Your assignment:
Copy out exactly the lines from the one containing "Where should I" to the end of the records below, both included, and nothing else.

[Collected data]

◇ ◇ ◇ ◇ ◇ ◇ ◇

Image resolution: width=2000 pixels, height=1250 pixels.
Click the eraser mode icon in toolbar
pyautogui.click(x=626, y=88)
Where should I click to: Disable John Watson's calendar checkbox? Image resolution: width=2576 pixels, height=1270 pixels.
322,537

◇ ◇ ◇ ◇ ◇ ◇ ◇

Solution to the exercise:
Where should I click to: Disable John Watson's calendar checkbox? Image resolution: width=2576 pixels, height=1270 pixels.
322,537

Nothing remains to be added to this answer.